Convert the stretch of lines from the one containing "has height=476, width=1093." through the one containing "(x=72, y=7)" into a numbered list, dropping any blank lines.

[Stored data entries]
** START **
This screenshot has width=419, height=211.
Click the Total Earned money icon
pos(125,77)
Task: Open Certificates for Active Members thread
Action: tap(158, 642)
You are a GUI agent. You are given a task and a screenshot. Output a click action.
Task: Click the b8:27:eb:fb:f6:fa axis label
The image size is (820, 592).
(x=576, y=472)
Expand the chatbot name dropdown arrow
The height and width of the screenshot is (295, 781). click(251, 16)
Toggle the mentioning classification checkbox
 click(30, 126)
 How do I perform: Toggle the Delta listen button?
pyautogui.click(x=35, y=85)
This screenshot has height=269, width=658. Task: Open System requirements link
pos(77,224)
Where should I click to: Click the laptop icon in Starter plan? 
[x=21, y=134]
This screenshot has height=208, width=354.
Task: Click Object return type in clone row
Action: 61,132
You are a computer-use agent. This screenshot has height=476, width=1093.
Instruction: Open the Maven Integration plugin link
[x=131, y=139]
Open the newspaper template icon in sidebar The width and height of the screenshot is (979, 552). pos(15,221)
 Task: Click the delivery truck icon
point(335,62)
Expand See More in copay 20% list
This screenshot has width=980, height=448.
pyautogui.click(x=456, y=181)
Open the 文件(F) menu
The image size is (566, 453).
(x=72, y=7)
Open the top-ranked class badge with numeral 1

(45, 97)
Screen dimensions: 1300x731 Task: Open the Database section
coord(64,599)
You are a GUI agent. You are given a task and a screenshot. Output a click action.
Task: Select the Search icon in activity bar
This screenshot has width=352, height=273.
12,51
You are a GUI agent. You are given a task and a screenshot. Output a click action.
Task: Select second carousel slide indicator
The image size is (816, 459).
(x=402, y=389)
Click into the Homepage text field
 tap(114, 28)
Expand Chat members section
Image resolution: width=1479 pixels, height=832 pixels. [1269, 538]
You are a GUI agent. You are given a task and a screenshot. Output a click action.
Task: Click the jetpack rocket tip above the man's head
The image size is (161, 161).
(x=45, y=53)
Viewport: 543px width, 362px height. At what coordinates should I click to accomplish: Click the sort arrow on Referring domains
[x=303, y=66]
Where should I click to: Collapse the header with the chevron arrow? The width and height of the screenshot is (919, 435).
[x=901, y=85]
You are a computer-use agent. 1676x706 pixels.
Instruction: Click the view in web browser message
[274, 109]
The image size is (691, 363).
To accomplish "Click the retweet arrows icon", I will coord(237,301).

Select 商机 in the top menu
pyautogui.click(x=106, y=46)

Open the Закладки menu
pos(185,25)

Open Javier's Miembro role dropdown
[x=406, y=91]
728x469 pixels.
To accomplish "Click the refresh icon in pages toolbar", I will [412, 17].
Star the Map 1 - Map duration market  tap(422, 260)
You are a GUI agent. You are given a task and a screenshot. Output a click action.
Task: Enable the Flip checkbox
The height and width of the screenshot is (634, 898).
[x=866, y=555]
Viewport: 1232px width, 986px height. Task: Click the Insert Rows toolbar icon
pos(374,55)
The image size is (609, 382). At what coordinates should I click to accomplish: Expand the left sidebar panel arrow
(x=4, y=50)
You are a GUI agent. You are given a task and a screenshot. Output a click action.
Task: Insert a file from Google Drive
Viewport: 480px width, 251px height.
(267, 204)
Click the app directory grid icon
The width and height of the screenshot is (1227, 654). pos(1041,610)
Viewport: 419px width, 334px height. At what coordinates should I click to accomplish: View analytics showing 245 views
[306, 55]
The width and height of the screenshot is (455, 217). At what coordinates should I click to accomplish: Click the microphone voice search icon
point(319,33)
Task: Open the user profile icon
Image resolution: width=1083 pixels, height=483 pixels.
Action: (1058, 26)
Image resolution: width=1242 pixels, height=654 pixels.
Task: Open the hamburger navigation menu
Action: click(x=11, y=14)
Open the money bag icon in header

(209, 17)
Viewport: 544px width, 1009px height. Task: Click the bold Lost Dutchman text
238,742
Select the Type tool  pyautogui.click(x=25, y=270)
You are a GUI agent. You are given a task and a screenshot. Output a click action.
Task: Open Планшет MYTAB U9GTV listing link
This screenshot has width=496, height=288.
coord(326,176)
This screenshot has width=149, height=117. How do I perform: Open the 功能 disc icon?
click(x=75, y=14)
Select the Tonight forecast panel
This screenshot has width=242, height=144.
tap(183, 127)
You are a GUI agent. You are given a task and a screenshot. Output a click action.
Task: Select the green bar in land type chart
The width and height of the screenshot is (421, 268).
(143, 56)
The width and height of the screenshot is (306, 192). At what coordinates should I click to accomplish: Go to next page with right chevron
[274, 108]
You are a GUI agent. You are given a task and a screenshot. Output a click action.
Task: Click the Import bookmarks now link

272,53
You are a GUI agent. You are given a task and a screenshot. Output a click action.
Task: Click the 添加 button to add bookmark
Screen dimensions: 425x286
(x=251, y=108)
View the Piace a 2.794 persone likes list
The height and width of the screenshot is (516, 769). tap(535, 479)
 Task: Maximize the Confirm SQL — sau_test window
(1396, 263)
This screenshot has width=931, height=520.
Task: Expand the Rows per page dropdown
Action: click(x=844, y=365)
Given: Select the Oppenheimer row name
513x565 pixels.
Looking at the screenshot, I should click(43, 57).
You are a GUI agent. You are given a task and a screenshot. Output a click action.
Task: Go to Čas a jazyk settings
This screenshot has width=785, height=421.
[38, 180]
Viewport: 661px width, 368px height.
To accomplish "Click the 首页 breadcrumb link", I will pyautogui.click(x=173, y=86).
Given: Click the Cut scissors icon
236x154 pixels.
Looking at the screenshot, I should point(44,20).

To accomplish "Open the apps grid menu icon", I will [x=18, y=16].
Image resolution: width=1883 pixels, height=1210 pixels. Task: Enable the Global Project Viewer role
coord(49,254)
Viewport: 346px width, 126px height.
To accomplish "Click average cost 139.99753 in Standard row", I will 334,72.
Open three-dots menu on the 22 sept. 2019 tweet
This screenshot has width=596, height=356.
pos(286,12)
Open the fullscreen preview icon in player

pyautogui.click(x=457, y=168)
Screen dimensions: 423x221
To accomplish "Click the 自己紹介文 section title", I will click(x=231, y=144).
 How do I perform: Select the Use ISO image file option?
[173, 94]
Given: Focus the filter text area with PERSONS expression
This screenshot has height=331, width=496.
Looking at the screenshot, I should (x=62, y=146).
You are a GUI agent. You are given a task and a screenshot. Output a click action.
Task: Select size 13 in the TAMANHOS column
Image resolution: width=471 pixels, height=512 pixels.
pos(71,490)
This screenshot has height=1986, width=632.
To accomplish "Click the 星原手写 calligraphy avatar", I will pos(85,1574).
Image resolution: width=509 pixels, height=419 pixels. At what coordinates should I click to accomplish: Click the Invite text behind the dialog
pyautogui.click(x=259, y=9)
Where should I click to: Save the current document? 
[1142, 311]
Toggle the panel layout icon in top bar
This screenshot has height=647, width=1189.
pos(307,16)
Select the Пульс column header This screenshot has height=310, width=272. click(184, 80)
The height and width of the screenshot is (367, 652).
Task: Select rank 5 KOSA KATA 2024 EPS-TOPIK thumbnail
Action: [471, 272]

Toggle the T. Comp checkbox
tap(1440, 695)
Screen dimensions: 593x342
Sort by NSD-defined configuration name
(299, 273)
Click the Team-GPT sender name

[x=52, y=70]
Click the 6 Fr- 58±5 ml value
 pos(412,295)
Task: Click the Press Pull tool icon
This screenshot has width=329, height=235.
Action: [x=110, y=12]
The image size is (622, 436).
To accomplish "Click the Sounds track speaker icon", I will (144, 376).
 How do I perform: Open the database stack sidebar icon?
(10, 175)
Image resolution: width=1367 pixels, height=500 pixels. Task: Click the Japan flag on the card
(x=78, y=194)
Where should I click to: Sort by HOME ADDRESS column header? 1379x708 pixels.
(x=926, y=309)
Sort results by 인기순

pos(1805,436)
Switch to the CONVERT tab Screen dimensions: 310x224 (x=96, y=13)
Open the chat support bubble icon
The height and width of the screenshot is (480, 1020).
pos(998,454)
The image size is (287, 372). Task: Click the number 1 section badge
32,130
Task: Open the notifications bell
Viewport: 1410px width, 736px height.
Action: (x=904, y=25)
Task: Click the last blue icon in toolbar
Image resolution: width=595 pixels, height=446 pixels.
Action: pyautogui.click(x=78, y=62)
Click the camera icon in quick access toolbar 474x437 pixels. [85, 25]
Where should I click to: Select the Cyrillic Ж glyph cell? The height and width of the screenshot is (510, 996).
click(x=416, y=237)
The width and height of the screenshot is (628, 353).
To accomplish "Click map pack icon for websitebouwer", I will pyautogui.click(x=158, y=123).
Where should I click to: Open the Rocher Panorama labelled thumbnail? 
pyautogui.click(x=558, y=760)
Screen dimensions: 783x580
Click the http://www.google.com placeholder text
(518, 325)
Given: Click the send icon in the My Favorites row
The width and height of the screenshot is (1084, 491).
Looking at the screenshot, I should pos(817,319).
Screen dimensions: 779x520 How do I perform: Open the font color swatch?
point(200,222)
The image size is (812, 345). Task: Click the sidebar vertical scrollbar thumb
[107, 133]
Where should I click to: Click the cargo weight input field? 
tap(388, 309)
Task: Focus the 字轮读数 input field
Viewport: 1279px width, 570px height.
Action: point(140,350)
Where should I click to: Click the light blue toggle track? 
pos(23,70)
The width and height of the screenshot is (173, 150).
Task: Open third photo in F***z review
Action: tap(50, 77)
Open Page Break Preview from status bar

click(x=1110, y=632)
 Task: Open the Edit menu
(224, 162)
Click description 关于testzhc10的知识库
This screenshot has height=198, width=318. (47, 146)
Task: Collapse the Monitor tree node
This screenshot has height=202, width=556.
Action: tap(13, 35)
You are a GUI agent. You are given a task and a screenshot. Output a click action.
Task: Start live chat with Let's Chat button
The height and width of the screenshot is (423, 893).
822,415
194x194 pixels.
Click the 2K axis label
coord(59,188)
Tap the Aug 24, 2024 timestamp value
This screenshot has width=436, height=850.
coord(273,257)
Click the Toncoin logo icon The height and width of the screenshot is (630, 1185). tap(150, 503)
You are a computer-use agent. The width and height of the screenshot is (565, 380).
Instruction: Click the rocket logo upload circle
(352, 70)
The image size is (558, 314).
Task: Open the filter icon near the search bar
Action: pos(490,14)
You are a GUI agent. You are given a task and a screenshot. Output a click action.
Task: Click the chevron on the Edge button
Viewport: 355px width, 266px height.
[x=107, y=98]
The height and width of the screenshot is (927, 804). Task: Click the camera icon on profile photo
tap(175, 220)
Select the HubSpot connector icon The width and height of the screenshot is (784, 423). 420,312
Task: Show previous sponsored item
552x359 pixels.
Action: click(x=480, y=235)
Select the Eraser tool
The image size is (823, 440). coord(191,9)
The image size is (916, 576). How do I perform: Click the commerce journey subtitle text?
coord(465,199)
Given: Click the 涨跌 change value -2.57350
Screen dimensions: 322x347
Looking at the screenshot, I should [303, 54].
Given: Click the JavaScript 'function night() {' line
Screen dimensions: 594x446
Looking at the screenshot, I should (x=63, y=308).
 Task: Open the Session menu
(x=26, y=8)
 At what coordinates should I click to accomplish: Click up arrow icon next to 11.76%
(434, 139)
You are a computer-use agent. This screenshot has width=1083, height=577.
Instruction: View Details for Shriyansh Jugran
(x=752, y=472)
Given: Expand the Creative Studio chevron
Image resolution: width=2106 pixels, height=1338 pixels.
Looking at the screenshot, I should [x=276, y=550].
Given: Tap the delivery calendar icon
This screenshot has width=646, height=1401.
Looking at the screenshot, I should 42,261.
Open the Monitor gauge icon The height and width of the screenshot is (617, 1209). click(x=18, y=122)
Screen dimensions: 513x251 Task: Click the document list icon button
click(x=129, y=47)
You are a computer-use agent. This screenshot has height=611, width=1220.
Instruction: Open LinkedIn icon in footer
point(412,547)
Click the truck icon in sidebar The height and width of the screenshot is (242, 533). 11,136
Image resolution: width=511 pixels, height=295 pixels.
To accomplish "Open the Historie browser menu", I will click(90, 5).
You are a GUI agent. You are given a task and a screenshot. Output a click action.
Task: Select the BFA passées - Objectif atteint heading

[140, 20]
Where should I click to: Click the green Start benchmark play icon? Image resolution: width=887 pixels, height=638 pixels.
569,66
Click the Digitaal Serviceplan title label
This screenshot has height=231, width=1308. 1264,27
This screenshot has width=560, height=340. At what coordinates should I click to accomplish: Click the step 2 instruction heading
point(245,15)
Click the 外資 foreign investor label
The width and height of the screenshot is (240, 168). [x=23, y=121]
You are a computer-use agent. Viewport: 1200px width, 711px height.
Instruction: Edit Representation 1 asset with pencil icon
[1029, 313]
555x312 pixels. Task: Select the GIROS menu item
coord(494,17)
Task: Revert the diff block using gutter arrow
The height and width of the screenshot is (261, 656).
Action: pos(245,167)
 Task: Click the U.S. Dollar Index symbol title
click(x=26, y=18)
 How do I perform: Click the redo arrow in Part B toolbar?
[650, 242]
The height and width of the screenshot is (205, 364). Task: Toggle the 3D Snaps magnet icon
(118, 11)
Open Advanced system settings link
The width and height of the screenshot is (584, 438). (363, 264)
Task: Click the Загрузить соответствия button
** END **
* _Full output_
1. You are a computer-use agent. This screenshot has height=476, width=1093.
2. Instruction: Open the Maven Integration plugin link
3. [x=131, y=139]
4. Open the newspaper template icon in sidebar The width and height of the screenshot is (979, 552). pos(15,221)
5.  Task: Click the delivery truck icon
6. point(335,62)
7. Expand See More in copay 20% list
8. This screenshot has width=980, height=448.
9. pyautogui.click(x=456, y=181)
10. Open the 文件(F) menu
11. The image size is (566, 453).
12. (x=72, y=7)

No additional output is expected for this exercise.